> **What is needed**
Restate the full set of records exactly, without adding or dropping a word.

----

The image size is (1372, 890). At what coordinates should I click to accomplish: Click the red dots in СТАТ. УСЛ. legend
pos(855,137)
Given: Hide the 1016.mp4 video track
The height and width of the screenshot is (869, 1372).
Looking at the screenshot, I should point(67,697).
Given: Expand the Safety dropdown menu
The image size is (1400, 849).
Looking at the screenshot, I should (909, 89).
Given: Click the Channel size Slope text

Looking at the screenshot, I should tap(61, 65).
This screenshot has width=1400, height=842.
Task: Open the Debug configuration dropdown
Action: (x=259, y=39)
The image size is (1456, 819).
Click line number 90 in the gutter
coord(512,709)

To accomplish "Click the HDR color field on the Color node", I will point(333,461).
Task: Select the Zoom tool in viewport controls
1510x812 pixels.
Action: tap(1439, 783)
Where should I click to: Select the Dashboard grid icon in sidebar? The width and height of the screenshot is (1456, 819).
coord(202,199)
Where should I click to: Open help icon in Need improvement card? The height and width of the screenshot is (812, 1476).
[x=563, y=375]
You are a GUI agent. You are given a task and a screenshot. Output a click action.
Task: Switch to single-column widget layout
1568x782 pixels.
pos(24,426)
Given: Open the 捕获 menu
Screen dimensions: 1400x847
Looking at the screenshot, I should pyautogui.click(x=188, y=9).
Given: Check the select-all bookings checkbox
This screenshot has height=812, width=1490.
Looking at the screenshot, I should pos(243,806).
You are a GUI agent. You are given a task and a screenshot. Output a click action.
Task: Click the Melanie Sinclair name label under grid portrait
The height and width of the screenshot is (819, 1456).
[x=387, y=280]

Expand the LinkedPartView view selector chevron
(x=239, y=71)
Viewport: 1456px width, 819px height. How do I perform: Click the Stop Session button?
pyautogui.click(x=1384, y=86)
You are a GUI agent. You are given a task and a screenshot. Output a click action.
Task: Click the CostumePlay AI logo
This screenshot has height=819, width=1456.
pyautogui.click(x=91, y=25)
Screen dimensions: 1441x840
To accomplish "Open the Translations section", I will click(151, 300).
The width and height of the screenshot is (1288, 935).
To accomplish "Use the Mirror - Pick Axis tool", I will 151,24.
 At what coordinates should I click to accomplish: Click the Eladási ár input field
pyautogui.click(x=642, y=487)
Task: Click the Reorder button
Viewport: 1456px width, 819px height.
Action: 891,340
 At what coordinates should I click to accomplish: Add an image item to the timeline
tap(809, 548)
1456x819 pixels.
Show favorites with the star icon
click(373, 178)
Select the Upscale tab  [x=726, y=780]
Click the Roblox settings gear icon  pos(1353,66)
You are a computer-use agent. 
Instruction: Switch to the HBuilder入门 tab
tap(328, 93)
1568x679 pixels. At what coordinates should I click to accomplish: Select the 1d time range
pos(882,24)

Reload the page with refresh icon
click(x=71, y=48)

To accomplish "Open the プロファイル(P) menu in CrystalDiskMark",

----

> **Response area**
The image size is (1372, 890). At what coordinates should I click to accomplish: Click the red dots in СТАТ. УСЛ. legend
pos(855,137)
Given: Hide the 1016.mp4 video track
The height and width of the screenshot is (869, 1372).
Looking at the screenshot, I should point(67,697).
Given: Expand the Safety dropdown menu
The image size is (1400, 849).
Looking at the screenshot, I should (909, 89).
Given: Click the Channel size Slope text

Looking at the screenshot, I should tap(61, 65).
This screenshot has width=1400, height=842.
Task: Open the Debug configuration dropdown
Action: (x=259, y=39)
The image size is (1456, 819).
Click line number 90 in the gutter
coord(512,709)

To accomplish "Click the HDR color field on the Color node", I will point(333,461).
Task: Select the Zoom tool in viewport controls
1510x812 pixels.
Action: tap(1439, 783)
Where should I click to: Select the Dashboard grid icon in sidebar? The width and height of the screenshot is (1456, 819).
coord(202,199)
Where should I click to: Open help icon in Need improvement card? The height and width of the screenshot is (812, 1476).
[x=563, y=375]
You are a GUI agent. You are given a task and a screenshot. Output a click action.
Task: Switch to single-column widget layout
1568x782 pixels.
pos(24,426)
Given: Open the 捕获 menu
Screen dimensions: 1400x847
Looking at the screenshot, I should pyautogui.click(x=188, y=9).
Given: Check the select-all bookings checkbox
This screenshot has height=812, width=1490.
Looking at the screenshot, I should pos(243,806).
You are a GUI agent. You are given a task and a screenshot. Output a click action.
Task: Click the Melanie Sinclair name label under grid portrait
The height and width of the screenshot is (819, 1456).
[x=387, y=280]

Expand the LinkedPartView view selector chevron
(x=239, y=71)
Viewport: 1456px width, 819px height. How do I perform: Click the Stop Session button?
pyautogui.click(x=1384, y=86)
You are a GUI agent. You are given a task and a screenshot. Output a click action.
Task: Click the CostumePlay AI logo
This screenshot has height=819, width=1456.
pyautogui.click(x=91, y=25)
Screen dimensions: 1441x840
To accomplish "Open the Translations section", I will click(151, 300).
The width and height of the screenshot is (1288, 935).
To accomplish "Use the Mirror - Pick Axis tool", I will 151,24.
 At what coordinates should I click to accomplish: Click the Eladási ár input field
pyautogui.click(x=642, y=487)
Task: Click the Reorder button
Viewport: 1456px width, 819px height.
Action: 891,340
 At what coordinates should I click to accomplish: Add an image item to the timeline
tap(809, 548)
1456x819 pixels.
Show favorites with the star icon
click(373, 178)
Select the Upscale tab  [x=726, y=780]
Click the Roblox settings gear icon  pos(1353,66)
You are a computer-use agent. 
Instruction: Switch to the HBuilder入门 tab
tap(328, 93)
1568x679 pixels. At what coordinates should I click to accomplish: Select the 1d time range
pos(882,24)

Reload the page with refresh icon
click(x=71, y=48)

To accomplish "Open the プロファイル(P) menu in CrystalDiskMark",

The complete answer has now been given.